Supplied entries START

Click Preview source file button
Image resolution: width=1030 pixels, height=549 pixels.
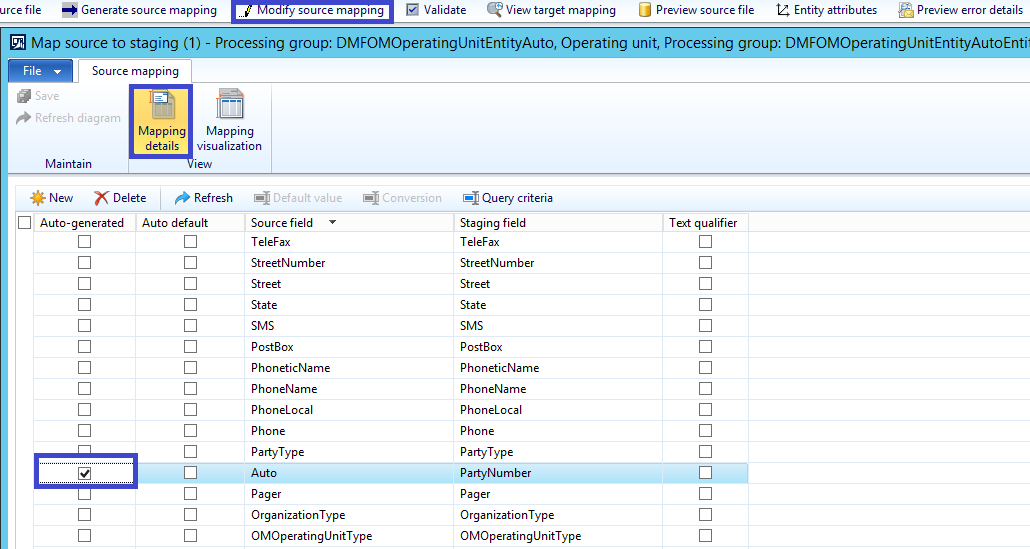point(696,10)
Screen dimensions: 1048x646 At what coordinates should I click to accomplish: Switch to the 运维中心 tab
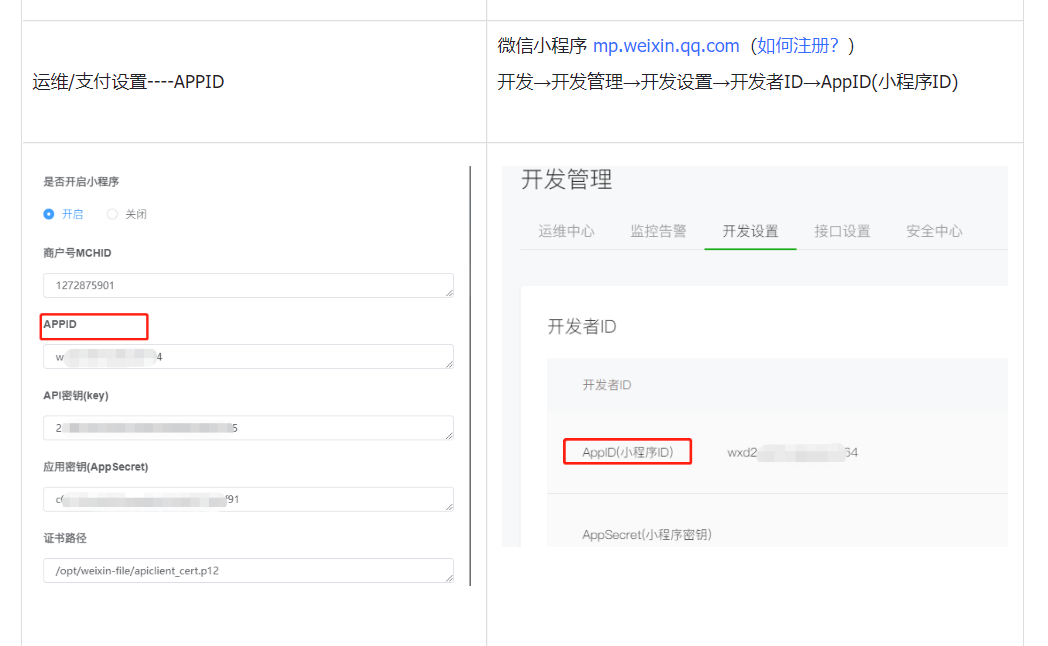pos(566,231)
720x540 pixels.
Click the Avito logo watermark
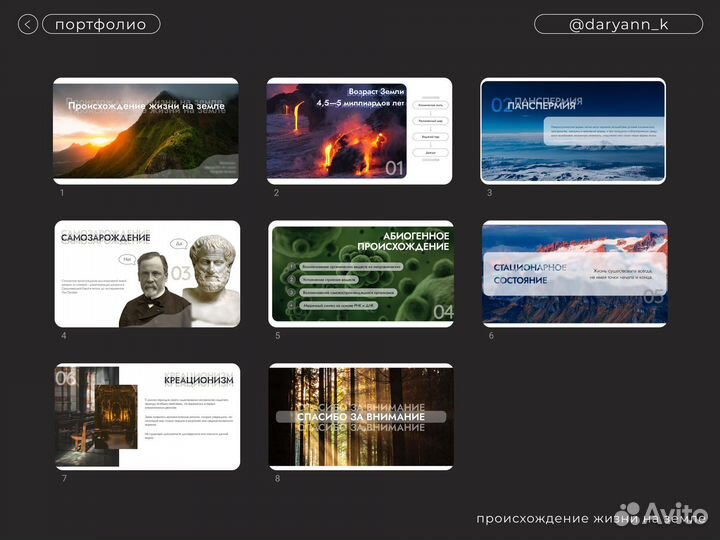click(662, 512)
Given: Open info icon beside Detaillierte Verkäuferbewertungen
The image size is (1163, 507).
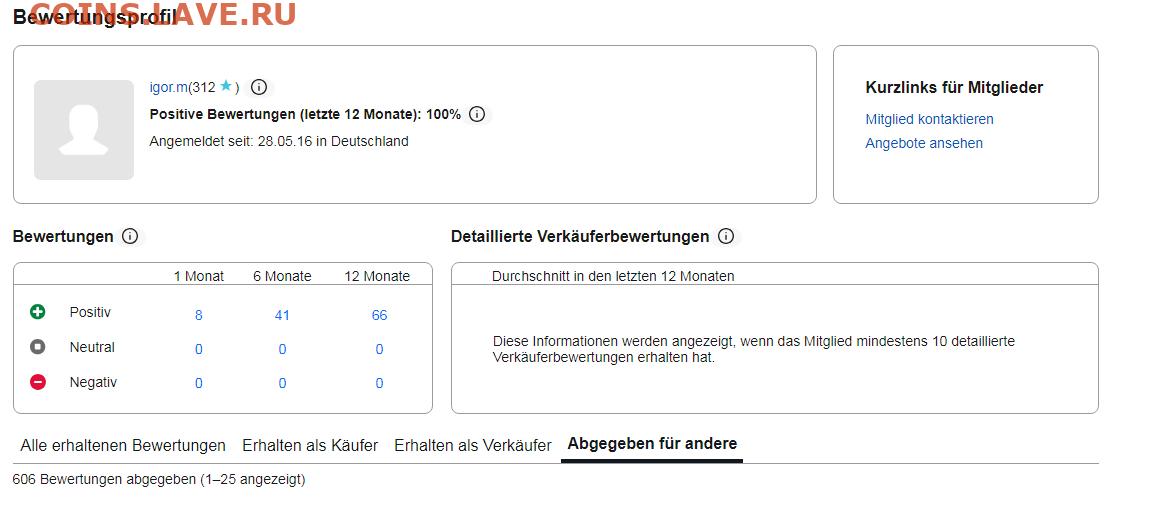Looking at the screenshot, I should (726, 236).
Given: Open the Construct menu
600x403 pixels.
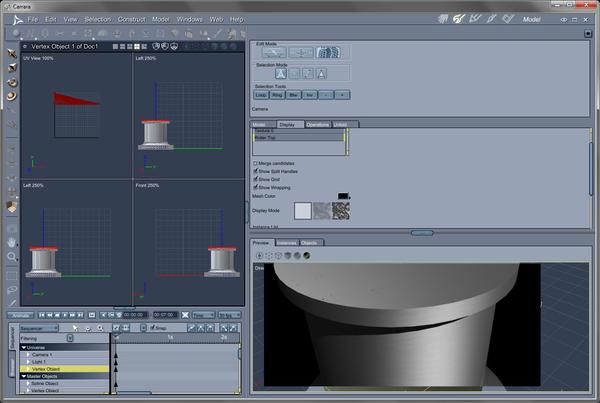Looking at the screenshot, I should pyautogui.click(x=130, y=19).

Supplied entries END

What to work on — Once the line containing "Given: Open info" has been located, transcribe exactly and only every line from the first line of the entries through it, excluding pictures.

Response —
Click Preview source file button
Image resolution: width=1030 pixels, height=549 pixels.
point(696,10)
Screen dimensions: 1048x646 At what coordinates should I click to accomplish: Switch to the 运维中心 tab
pos(566,231)
720x540 pixels.
Click the Avito logo watermark
click(662, 512)
Given: Open info icon beside Detaillierte Verkäuferbewertungen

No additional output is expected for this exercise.